Relecture d’une pépite de Jean Giono : Regain (1930)
Regain appartient à la trilogie de Pan, figure tutélaire des bergers, force divine, celle de la Nature. Mythologie ancienne, restituée de manière subtile à travers certaines œuvres de Giono afin de rappeler les caprices et la beauté du temps, des paysages provençaux, des saisons, des bêtes.
Regain est un roman sensuel et sensoriel, dans lequel l’homme, le paysan, entretient un lien étroit avec la nature, avec la terre. Le village abandonné d’Aubignane, vers Banon, va renaitre de ses cendres, les ruines et la terre éteinte vont trouver un nouveau souffle grâce aux mains généreuses et rudes de Panturle, homme chasseur, homme seul mais bientôt enfantant la vie, sous toutes ses formes.
Les images poétiques qui personnifient les éléments dévoilent la magie des lieux, leur force, leur humeur, leur rudesse; Giono, par un usage habile et sensible du vocabulaire des sens, fait de son oeuvre un roman terrien qui nous fait voir et sentir le vent, qui nout fait toucher la peau d'une femme, d'un homme, la croûte du pain, le pelage de la bête, mais surtout la terre. Toutes les couleurs, les formes et les mouvements s'unissent sous la plume de Giono pour révéler la force lumineuse du monde et de la vie.
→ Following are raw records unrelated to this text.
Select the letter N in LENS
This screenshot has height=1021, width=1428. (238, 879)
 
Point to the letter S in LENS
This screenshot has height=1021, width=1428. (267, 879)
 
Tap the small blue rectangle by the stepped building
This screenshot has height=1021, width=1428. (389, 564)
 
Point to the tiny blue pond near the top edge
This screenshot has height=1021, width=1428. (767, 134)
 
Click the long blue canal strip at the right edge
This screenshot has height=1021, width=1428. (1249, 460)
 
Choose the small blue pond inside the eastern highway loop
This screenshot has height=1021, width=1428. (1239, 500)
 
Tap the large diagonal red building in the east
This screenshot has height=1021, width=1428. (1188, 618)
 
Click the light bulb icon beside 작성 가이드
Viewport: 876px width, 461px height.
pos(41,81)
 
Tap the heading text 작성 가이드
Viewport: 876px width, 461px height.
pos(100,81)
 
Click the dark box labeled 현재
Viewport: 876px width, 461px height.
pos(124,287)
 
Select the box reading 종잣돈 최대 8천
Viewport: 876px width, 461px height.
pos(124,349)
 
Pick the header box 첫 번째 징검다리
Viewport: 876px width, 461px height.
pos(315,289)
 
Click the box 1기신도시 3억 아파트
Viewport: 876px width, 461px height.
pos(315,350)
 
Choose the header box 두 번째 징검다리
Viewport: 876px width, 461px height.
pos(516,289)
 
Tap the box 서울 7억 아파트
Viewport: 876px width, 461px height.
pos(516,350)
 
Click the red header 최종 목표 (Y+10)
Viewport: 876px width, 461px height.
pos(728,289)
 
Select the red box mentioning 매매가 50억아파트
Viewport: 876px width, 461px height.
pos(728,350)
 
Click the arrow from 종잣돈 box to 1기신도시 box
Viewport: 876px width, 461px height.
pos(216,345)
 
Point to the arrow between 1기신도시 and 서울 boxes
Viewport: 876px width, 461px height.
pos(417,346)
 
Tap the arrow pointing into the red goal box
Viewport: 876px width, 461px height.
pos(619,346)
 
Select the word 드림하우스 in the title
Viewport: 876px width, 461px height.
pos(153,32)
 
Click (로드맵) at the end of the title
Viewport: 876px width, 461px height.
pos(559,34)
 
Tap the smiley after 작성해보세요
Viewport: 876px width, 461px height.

La narration est d’une grande beauté, pourtant très argotique et orale. Le style de Giono rappelle à la fois les mœurs des paysans de Provence mais aussi la puissance poétique de la Terre, celle que les paysans n’expriment pas mais qu’ils sentent, qu’ils éprouvent. Regain est le roman de la force de vivre à travers la présence discrète du panthéisme (l’étymologie vient de Pan, le grand tout, l’ordre cosmique). Mais surtout, Giono montre que l'homme qui travaille la terre et fait renaitre le blé envisage un avenir nouveau, et cultive pour perpétuer la vie, l’amour, l’enfant, le grain. Regain est un titre très symbolique: un mot qui désigne la pousse nouvelle des blés fauchés; après les moissons, ils repartent de plus bel, comme une promesse, mais fragile.
Un roman d’une grande beauté, un hommage à la Terre, à la culture, à la Provence. Il est incontournable, émouvant, d’une finesse remarquable.